How many of us have lost a deal and felt this way? You spent months working on the deal and didn’t get it. You felt like the time you poured into the negotiation should account for something, right? WRONG!
I recently was on a business trip. I was traveling with two women who also work in financial sales.
One of our group members, we will call her Mary, was knee deep in a transaction. She still needed several items from her client including a statement from his accountant and a credit card number for the bank appraisal fee. Mary thought the deal was in the bag. She was already counting her commission dollars. Thursday, Friday and Saturday she spoke to the customer reminding him repeatedly of the documents she needed; however, he was dragging his feet.
On Sunday night Mary received a call from her client. While on speakerphone, she rattled off the information she needed to submit his application. By this time, we all knew what he needed to send. The client interrupted her and said “STOP.” Now, Felicia and I knew from experience what was about to happen. Mary’s client told her he was going with another lender who already approved him.
Mary immediately went into reactive mode and her argument was this:
- She spent all of her vacation on the phone with him telling him what he needed to get approved and he failed to produce that for her.
- The other lender was lying to him by not telling him there would be additional documentation required and additional fees.
- My favorite: he was making a stupid mistake and not thinking it through.
Felicia and I were appalled at what we were hearing. I suggested she put him on hold or call him back to quantify and articulate for him the value she would bring to him. Let’s just say that suggestion was not well received.
Where did Mary go wrong? There are several things you can point out here.
- First and foremost, let’s just call this one out–-never call your customer stupid. Pause, take a deep breath, and think. Never be reactive. A highly successful sales professional is consultative and creates a strong rapport and relationship with the client based on trust. Even if you can’t turn one particular transaction around, you want your professionalism and credibility to shine through. What do we love? Referrals and repeat customers.

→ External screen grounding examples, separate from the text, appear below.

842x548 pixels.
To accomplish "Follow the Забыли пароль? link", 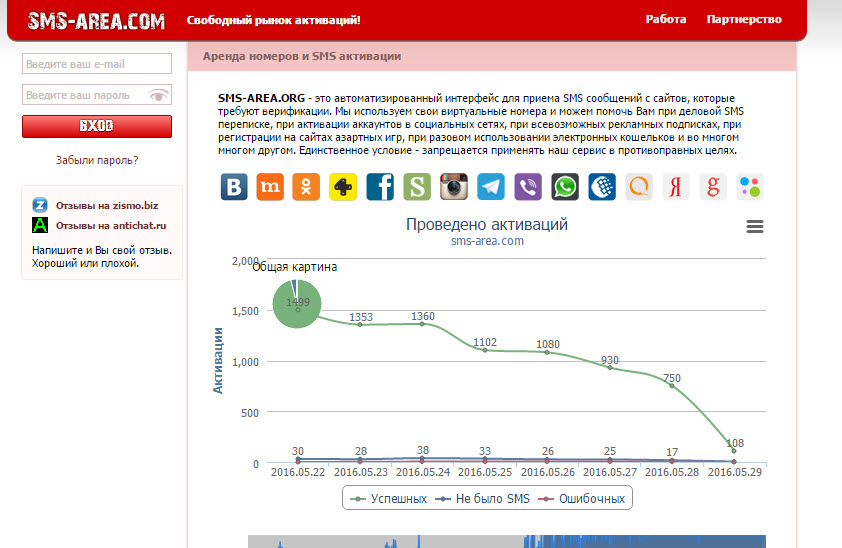I will point(97,160).
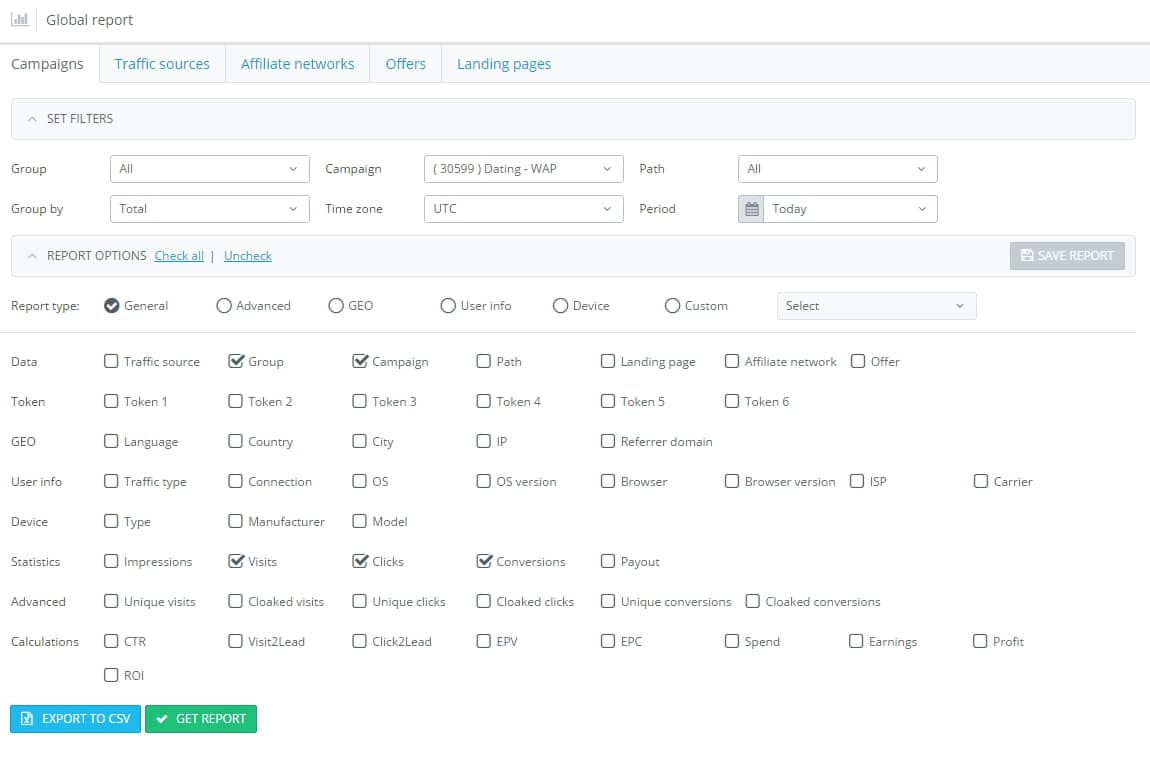Viewport: 1150px width, 773px height.
Task: Click the Uncheck link
Action: (248, 256)
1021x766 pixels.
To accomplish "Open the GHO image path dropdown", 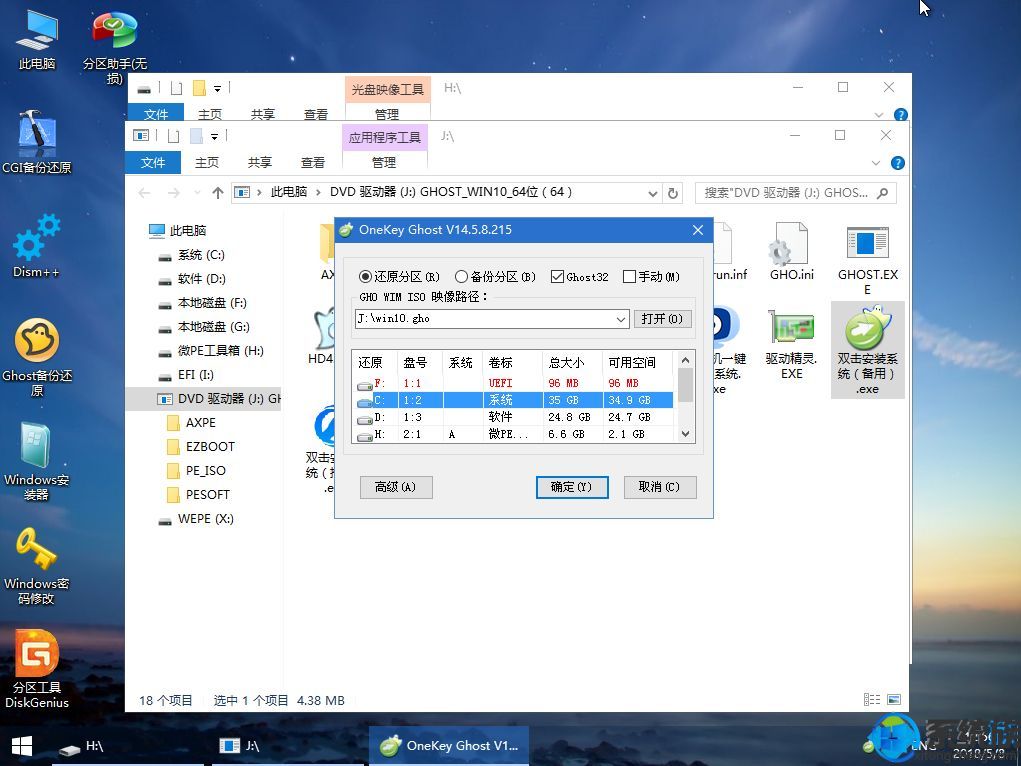I will (620, 319).
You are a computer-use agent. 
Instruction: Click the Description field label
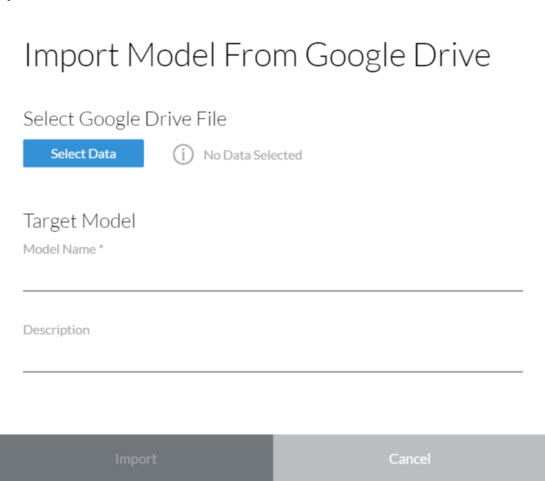point(56,330)

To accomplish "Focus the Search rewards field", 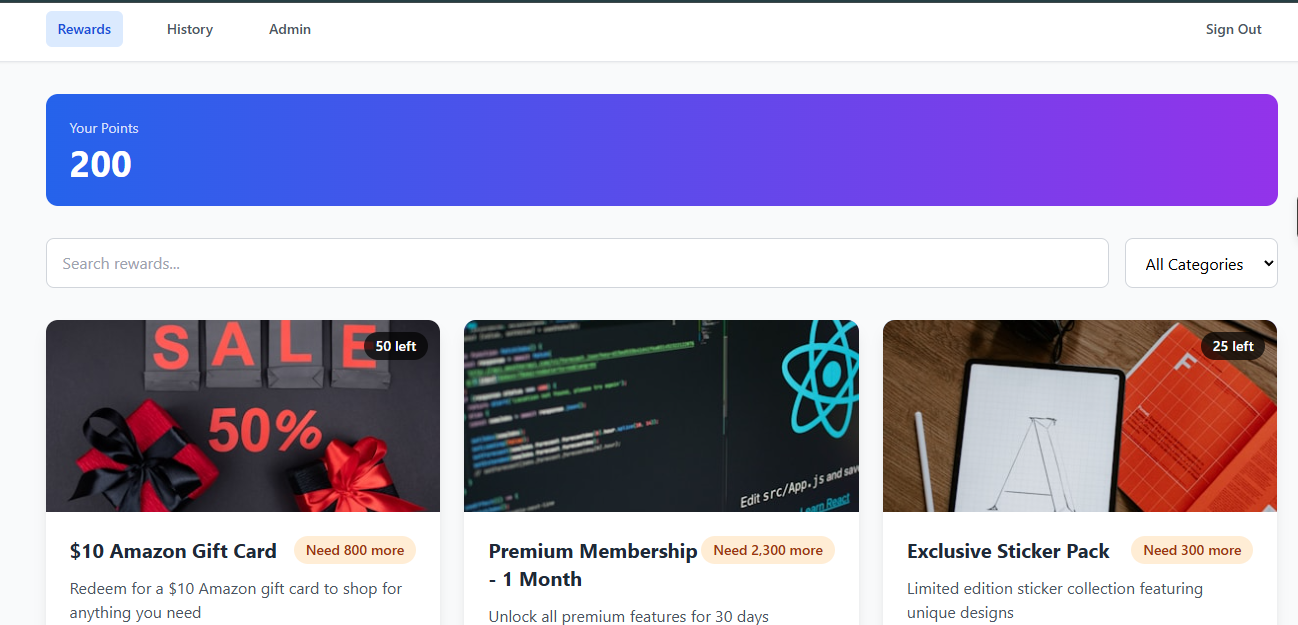I will (577, 263).
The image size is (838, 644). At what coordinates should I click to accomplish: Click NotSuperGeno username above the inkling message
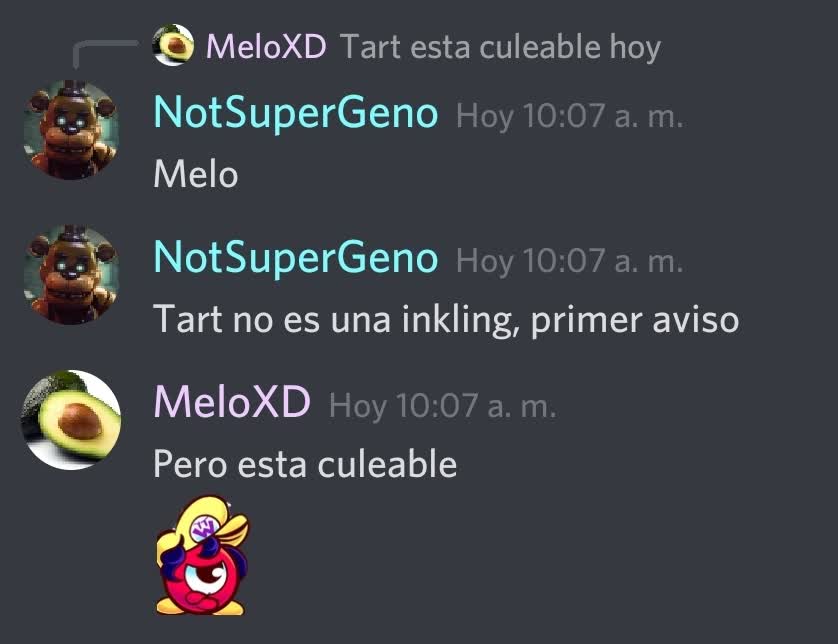point(296,258)
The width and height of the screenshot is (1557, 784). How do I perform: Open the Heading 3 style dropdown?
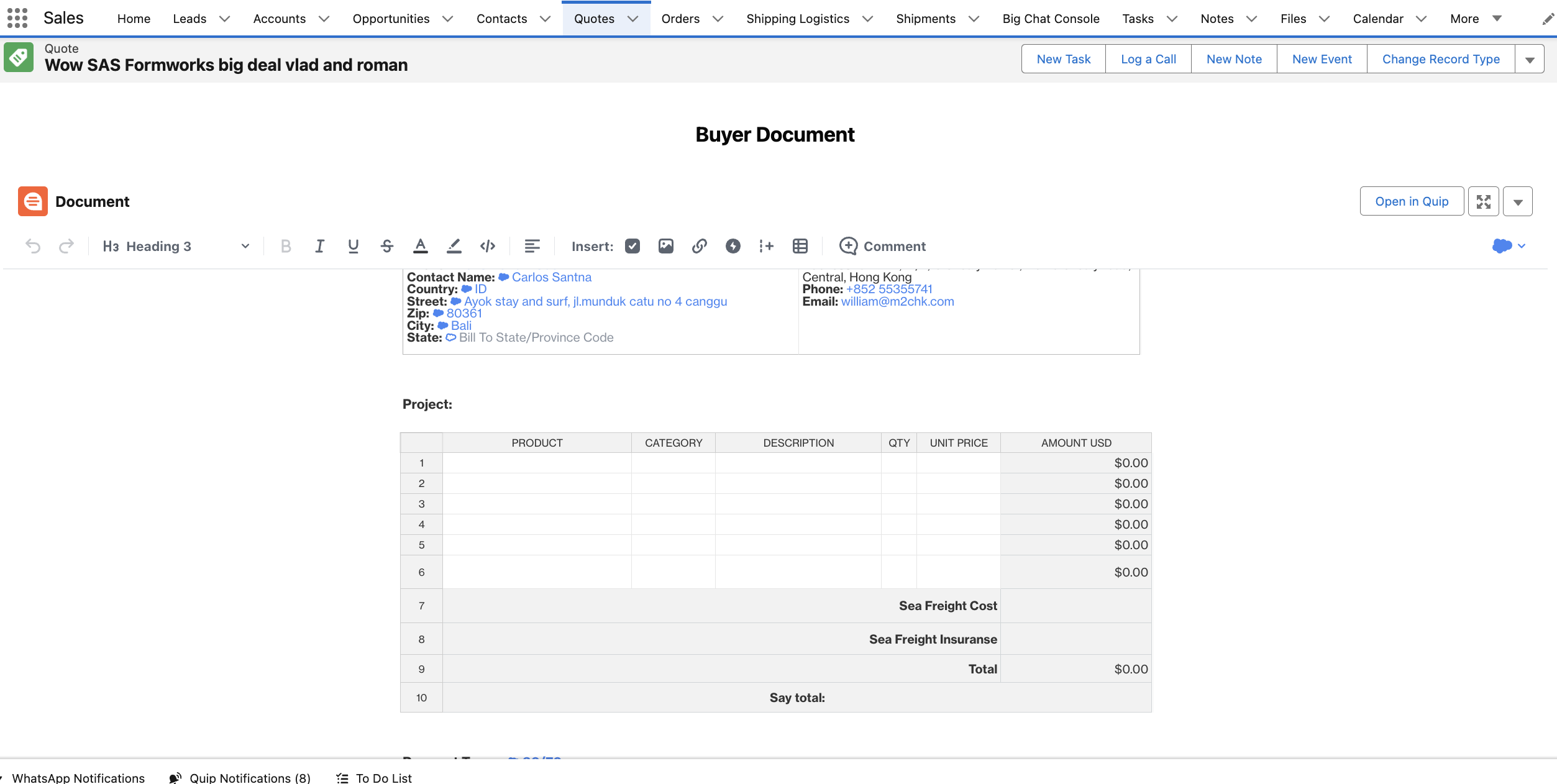[245, 246]
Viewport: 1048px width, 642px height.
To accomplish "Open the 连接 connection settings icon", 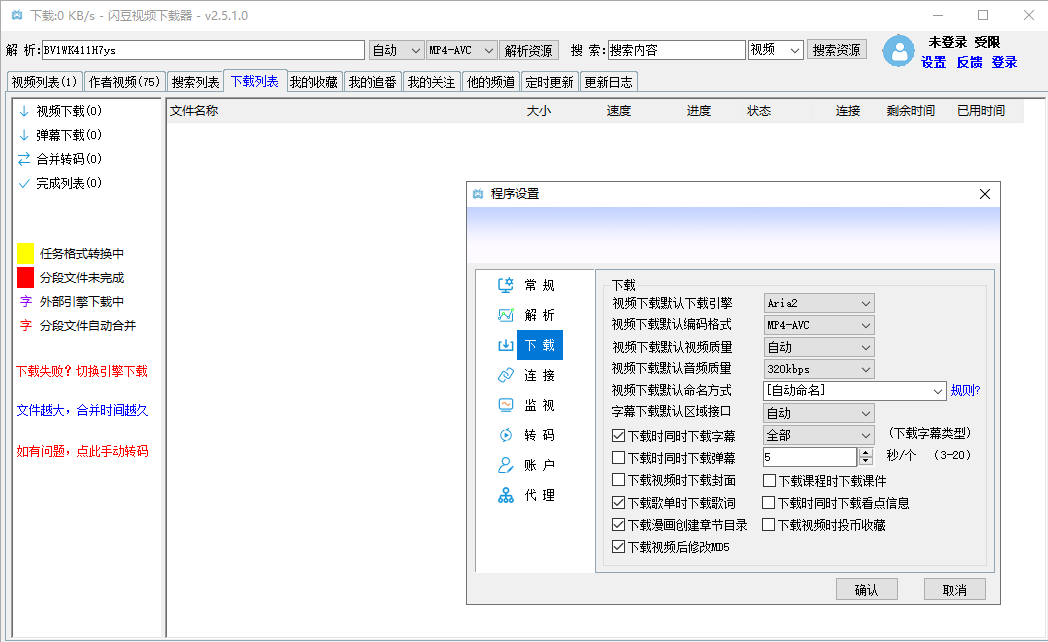I will pyautogui.click(x=506, y=375).
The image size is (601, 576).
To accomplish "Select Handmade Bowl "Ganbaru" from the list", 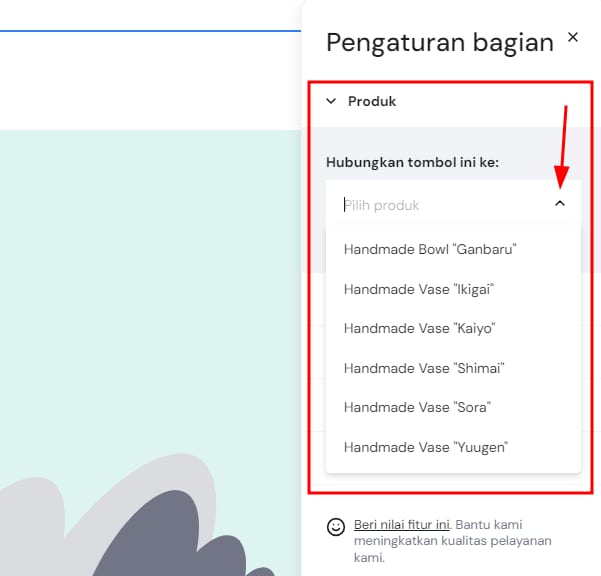I will [430, 248].
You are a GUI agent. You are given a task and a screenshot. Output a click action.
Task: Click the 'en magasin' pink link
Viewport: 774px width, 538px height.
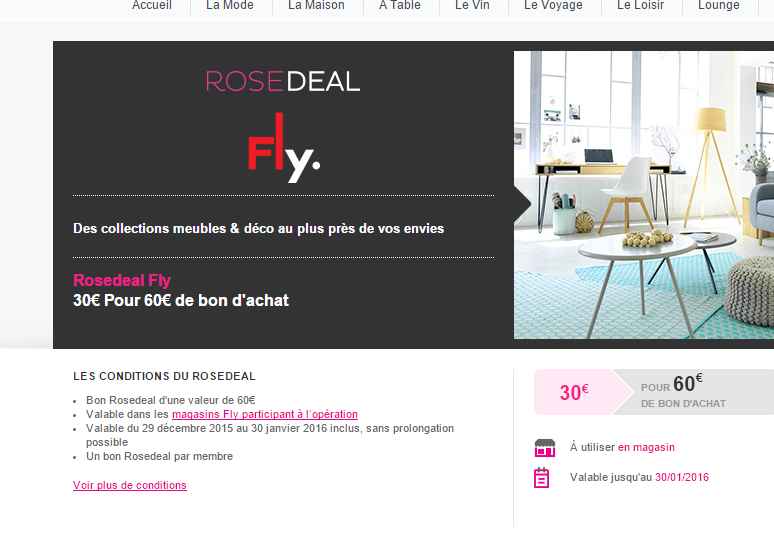pyautogui.click(x=646, y=447)
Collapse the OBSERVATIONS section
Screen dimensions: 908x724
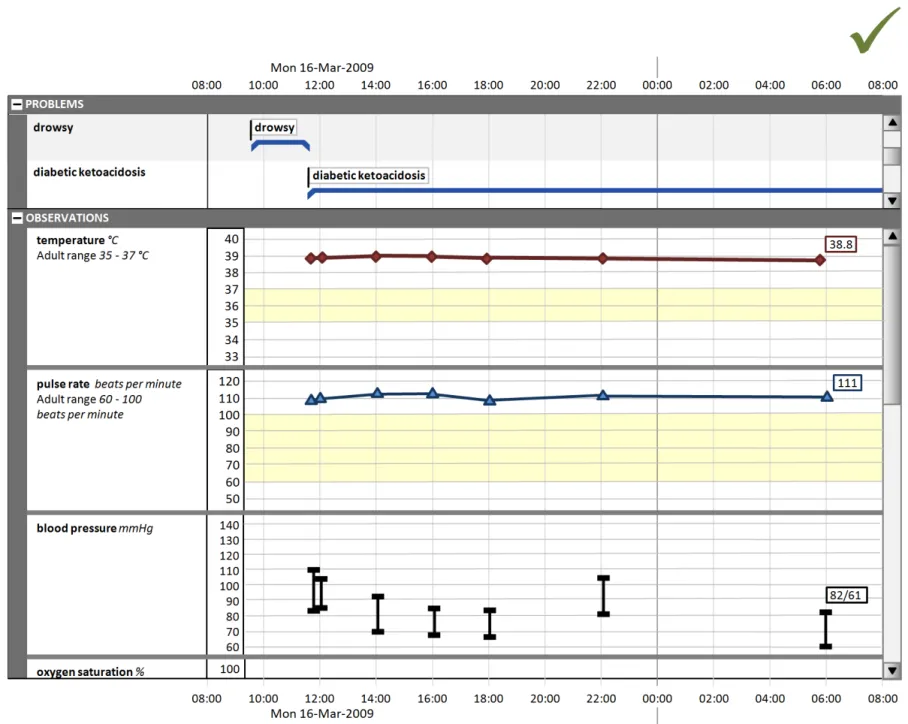(x=16, y=218)
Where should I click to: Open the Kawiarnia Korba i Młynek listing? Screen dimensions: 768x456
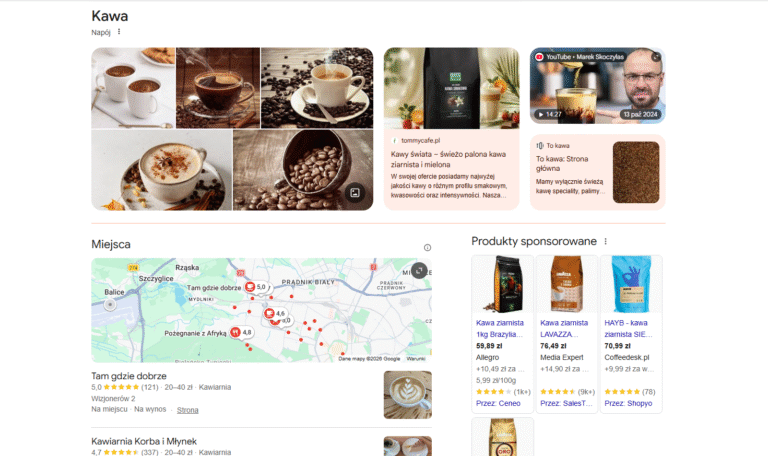click(x=144, y=441)
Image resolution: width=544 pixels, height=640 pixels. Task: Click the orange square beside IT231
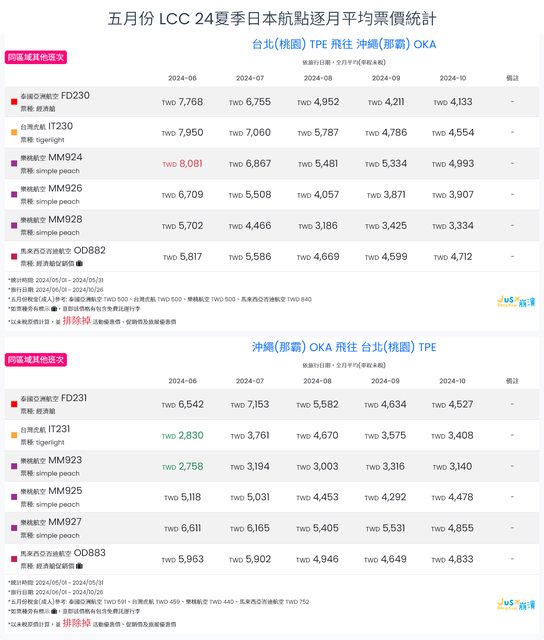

- She failed to listen to the customer and identify what the client truly wanted. In this case, the home buyer wanted to make sure he secured a loan. Paying cash was not an option, he simply needed a loan approval that would fit into his monthly budget. In our industry, there are times when the customer is not so concerned about the total price of the technology they are acquiring, but can create a financial solution for them that will fit it into their fiscal budget.
- She neglected to identify the value of the services she was going to be able to provide to her customer. Remember, value is defined by the client, not the seller. Identifying your customers wants and needs will help you navigate the sale and create a solution that will resonate with your buyers.
It is your job as a sales professional to educate clients, to help the customer think things through, and, when necessary, to challenge them to think differently. How we sell is far more important than the widget we may be selling. Educate your customer and share with them something they don’t know, create a solution that will work for your customer and, most importantly, control of your emotions and the sale!